A informação dada pelo actual Sr. Presidente da República é que apenas 130/120 dos 200 milhões de euros foram transferidos, não para o tesouro público cabo-verdiano, directamente para as empresas construtoras.

Ou seja, o que temos de ter como certo, neste momento, salvo se for feita uma investigação, ou sujam informações que ponham em causa essa declaração, é que do montante de 200 milhões apenas 130/120 foram transferidos.

O MpD acusa o PAICV, que na altura liderava o país, de ter desviado 100 milhões de euros. As acusações são feitas pela deputada do MpD, Isa Costa. Há matéria para abertura de uma investigação?

Sim, obviamente. Temos matéria para uma investigação séria, absolutamente transparente e célere. O que se está a passar em Cabo Verde é a tentativa de construção social, ou seja aquilo que nós chamamos o desvio do ponto de vista criminal. Infelizmente, o discurso político que se vem fazendo em Cabo Verde é um discurso tipicamente populista. Sabemos que uma percepção social estabelecida, quando negativa, torna-se muito difícil a sua alteração.

A deputada justifica, sem dar nomes, que três responsáveis ligados ao programa “Casa para Todos” construíram três mansões. Diz estar disponível para falar com a justiça. Que validade têm estas acusações?

Não sei. Por isso é que digo, a menos que ela consiga provar que de facto se construíram três mansões, no quadro desse programa, estaremos num cenário de validade absoluta. Para se fazer uma afirmação dessa natureza é preciso que se tenham provas materiais.

Agora, neste momento, essas afirmações têm a ressonância de serem uma tentativa de construção social da ideia de que o Governo do Dr.
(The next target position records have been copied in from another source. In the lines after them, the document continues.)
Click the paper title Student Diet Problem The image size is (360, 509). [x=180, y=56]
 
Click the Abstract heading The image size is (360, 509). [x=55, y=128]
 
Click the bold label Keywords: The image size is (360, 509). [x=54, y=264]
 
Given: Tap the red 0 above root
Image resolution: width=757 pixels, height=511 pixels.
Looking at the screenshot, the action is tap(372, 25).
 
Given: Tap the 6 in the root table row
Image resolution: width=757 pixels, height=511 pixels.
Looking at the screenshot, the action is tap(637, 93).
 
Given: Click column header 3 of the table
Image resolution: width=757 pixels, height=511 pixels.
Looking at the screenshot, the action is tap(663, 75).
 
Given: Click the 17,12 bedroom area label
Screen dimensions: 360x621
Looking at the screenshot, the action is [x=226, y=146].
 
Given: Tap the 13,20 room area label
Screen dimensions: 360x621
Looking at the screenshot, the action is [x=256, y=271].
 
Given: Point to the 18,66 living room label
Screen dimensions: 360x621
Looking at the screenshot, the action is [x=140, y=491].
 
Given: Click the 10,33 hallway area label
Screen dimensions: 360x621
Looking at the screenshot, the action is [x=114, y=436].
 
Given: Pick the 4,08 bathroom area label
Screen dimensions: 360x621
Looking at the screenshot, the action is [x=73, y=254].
José Maria Neves, particularmente nesse programa, foi um governo corrupto. Foi um Governo que, disse a deputada, roubou 100 milhões de euros.

O PAICV fala em acusações sem fundamento, esclarecendo que o crédito do programa está a ser gerido por Portugal e que os desembolsos eram feitos, directamente para o consórcio de empresas construtoras portuguesas e cabo-verdianas. O actual chefe de Estado cabo-verdiano, José Maria Neves, que na altura chefiava o executivo, fala em acusações graves e apela à calma, afirmando que não vale tudo em política…

Estamos aqui diante de um caso de politiquice verdadeiramente grave. Acusam-se pessoas de terem cometido desvios significativos. Quando se faz uma acusação desta natureza, a pessoa que acusa tem de poder provar aquilo que diz. A gravidade é extrema.

A partir do momento em que a deputada se mostra disponível para falar com a justiça, não há aqui um posicionamento que lhe dá credibilidade?

Aparentemente dá credibilidade. A introdução da questão em tribunal e a disponibilidade da deputada em justificar as afirmações junto do tribunal, fazendo prova daquilo que afirmou, dá uma certa credibilidade às acusações. Todavia, eu diria que essa credibilidade é aparente.

Em Cabo Verde é normal introduzir-se o elemento judicial nas questões políticas, conhecendo de ante-mão a morosidade da justiça. O processo poderá levar muito tempo em tribunal até ser resolvido e, entretanto, desgastar o adversário com as mesmas acusações na arena política.

Estamos a viver um momento muito difícil em Cabo Verde, a forma como muitos temas são introduzidos e discutidos. Na minha opinião, o Presidente da República fez bem apelar à calma e tranquilidade, pois a política pode ser feita num quadro de adversários, mas com a mínima afectividade.